**What you are asked to do:**
Resume the news article below about Texas Rep. Molly White's request that Muslim visitors declare allegiance to the United States, continuing from its final sentence.

**Extract provided:**
Texas Rep. Molly White said she never thought her words would go viral for asking Muslims who visited her office to declare allegiance to the United States.
A Muslim religious leader reads Quran as Muslims perform Eid al-Fitr prayer in New York on July 28,2014. (Photo by Bilgin Sasmaz/Anadolu Agency/Getty)
A Muslim religious leader reads Quran as Muslims perform Eid al-Fitr prayer in New York on July 28,2014.

A freshman Republican state representative in Texas has attempted to explain why she asked Muslims who visited her legislative office in Austin to declare allegiance to the United States and “renounce Islamic terrorist groups.” 

"I never thought it was going to go viral."'

"Hindsight's 20-20," Rep. Molly White told The Texas Tribune on Monday about the Facebook status she posted for Texas Muslim Capitol Day on Jan. 29. "I never thought it was going to go viral. And I thought it was just to folks that were in my district. I didn't know that there [were] fringe groups out there watching every word you say and things you do." She also said she would have clarified her comments earlier if she could go back in time.

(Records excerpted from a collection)
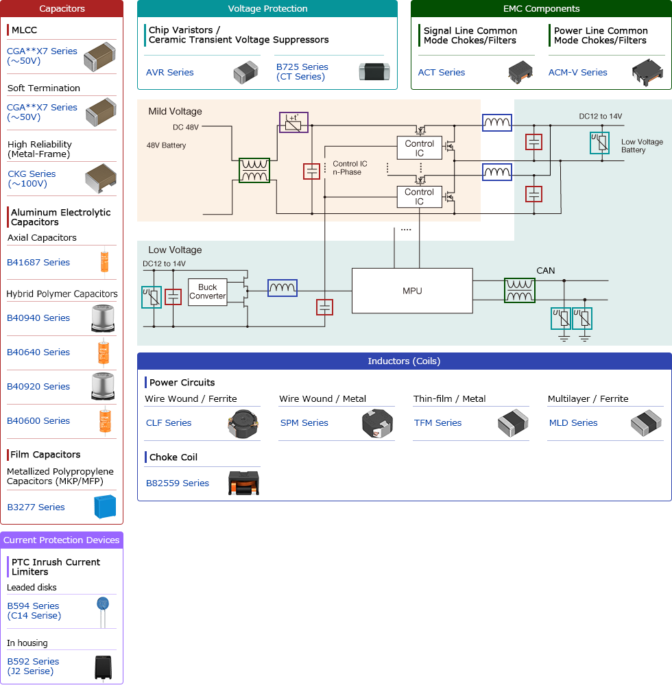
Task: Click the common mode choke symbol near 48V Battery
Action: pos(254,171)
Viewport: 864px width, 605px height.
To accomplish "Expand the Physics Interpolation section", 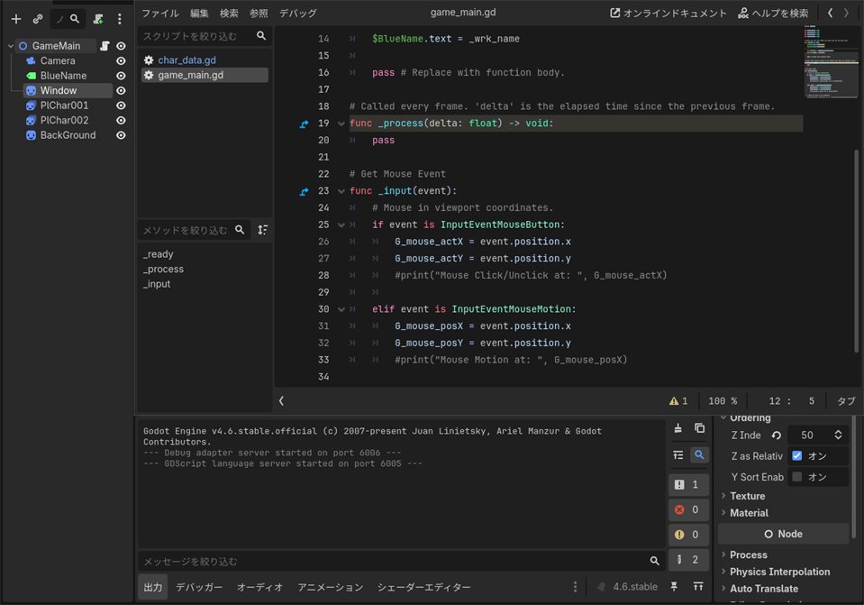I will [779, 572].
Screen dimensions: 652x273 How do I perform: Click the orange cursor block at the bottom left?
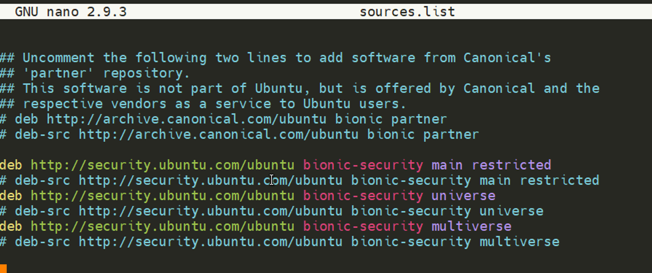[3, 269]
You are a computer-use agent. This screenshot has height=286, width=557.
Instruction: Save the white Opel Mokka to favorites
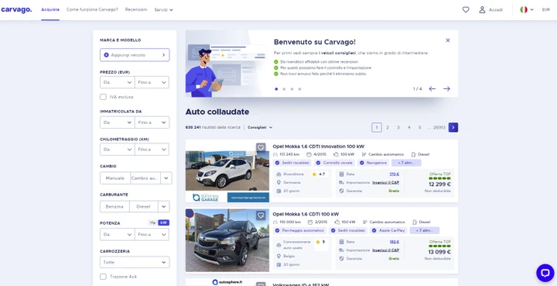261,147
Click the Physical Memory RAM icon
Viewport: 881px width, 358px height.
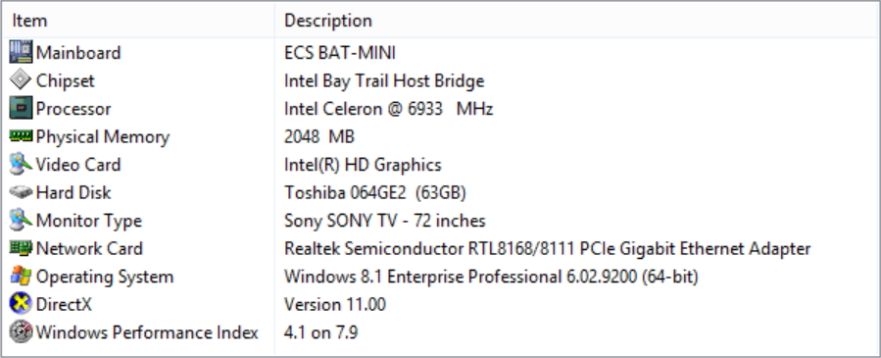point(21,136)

**Response box:**
White could not immediately be reached for a follow-up comment by msnbc.

While White was on recess with the House until Monday, she wrote on her Facebook page that she left instructions with her staff on how to greet Muslim visitors. She also posted that “Texans must never allow fringe groups of people to come here so that they can advance their own culture instead of becoming an American and assimilating into the American way of life."

Within hours, her remarks went viral on Thursday. Three days later, she took to Facebook to thank her followers' "overwhelming show of support," and disclose her plans to publish a response to the controversy caused by her comment. Prior to her apology this week, she told a local Fox affiliate that her words were taken out of context.

White told the Tribune that her comments weren't directed at all Muslims. Rather, she wanted her message to be conveyed to the organizer of Texas Capitol Muslim Day because, she said, the United Arab Emirates has designated the Council on American-Islamic Relations (CAIR) as a terrorist group.

The local chapter of the organization planned Texas Muslim Capitol Day last Thursday. A State Department spokesman told reporters in November that the U.S. government doesn't consider CAIR a terrorist group.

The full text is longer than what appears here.